Records from a dataset:
____

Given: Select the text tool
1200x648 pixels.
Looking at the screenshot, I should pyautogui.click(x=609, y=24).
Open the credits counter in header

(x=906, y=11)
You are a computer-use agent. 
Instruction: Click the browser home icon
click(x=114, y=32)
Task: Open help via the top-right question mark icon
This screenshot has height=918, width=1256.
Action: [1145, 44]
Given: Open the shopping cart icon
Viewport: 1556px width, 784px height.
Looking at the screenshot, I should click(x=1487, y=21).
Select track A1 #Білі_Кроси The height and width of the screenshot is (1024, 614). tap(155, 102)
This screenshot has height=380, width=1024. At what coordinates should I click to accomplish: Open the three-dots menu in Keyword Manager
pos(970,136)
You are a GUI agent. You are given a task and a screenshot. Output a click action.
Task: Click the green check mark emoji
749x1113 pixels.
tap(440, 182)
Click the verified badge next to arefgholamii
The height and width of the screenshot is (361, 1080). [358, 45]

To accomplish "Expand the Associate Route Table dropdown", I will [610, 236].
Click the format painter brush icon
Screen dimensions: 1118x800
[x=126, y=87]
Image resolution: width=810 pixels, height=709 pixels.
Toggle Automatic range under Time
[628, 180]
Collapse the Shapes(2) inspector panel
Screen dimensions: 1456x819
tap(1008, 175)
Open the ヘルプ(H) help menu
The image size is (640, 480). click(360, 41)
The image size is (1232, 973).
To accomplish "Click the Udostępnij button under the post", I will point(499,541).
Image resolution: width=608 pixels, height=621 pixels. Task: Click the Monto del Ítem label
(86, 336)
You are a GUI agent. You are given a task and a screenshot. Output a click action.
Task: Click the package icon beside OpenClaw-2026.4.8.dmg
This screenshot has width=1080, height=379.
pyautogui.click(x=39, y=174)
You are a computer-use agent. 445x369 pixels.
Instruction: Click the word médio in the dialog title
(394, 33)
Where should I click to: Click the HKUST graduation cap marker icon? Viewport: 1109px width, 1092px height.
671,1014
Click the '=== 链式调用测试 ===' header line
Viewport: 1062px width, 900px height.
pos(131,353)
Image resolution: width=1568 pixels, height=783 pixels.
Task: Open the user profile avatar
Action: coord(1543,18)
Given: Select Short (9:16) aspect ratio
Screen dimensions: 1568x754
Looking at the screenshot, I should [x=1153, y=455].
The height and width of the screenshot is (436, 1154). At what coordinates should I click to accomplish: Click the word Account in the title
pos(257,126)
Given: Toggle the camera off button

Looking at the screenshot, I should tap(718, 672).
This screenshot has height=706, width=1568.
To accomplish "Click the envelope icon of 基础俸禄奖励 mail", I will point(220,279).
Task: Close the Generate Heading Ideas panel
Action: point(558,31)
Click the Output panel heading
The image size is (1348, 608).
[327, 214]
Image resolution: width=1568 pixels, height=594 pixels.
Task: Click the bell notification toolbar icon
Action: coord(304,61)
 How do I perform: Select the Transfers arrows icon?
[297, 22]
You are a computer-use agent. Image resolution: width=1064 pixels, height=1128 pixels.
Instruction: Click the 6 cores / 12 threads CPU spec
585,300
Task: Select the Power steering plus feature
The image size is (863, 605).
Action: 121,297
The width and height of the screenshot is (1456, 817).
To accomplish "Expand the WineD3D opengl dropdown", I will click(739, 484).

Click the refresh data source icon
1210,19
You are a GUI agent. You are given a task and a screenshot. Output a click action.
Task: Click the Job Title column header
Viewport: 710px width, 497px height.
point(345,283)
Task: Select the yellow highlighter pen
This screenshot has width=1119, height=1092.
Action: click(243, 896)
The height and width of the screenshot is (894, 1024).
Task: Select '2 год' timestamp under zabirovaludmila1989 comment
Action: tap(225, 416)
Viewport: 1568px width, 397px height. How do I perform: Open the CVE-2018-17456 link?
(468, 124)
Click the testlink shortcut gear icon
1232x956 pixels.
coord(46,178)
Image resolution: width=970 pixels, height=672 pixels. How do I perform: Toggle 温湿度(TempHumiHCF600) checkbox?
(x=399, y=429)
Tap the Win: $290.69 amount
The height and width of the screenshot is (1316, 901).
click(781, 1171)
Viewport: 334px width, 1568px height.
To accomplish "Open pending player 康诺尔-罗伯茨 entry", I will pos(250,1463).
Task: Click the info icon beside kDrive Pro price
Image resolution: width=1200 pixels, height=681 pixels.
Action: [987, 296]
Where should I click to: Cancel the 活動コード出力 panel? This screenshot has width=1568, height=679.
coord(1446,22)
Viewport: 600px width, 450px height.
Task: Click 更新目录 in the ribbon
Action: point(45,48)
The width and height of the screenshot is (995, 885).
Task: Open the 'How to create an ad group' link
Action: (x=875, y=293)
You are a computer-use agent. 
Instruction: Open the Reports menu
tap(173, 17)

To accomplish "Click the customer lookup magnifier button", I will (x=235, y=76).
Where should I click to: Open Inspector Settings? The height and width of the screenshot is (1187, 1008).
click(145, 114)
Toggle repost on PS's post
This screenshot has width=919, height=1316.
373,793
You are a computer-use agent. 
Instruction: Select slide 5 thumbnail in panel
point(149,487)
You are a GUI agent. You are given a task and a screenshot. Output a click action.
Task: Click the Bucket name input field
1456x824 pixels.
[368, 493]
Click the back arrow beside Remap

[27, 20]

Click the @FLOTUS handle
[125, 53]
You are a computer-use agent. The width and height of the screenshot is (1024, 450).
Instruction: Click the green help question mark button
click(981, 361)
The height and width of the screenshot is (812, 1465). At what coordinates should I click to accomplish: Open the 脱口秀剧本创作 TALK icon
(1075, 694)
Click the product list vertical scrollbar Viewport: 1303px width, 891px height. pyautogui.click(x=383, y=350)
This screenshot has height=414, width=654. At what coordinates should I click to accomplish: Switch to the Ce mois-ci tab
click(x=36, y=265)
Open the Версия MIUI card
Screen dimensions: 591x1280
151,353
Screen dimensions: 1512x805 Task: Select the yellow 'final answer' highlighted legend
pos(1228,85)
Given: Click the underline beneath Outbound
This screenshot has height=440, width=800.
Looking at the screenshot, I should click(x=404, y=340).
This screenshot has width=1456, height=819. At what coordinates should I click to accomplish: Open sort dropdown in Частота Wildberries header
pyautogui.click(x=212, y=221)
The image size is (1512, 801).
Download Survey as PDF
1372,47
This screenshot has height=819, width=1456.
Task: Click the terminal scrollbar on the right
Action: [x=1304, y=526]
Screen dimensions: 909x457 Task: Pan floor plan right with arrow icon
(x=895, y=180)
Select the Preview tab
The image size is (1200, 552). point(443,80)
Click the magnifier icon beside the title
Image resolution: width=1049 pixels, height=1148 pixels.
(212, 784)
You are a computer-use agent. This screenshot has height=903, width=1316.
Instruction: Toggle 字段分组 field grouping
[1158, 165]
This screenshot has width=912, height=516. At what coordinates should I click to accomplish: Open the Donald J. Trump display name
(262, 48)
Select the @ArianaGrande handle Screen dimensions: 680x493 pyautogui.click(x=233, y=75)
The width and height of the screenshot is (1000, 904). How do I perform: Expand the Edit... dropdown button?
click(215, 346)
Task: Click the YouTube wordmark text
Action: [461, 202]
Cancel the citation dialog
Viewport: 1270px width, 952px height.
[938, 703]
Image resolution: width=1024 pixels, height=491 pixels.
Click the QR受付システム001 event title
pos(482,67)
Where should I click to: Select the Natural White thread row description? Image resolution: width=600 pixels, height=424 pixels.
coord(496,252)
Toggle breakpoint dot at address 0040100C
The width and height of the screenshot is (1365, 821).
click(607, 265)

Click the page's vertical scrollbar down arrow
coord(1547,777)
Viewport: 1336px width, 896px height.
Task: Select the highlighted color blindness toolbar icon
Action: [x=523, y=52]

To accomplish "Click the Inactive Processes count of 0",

____

Direction: Locate every line in the entries above that contains the string "dialog". Copy each such line in full.

Written answer:
Instruction: Click the word médio in the dialog title
Cancel the citation dialog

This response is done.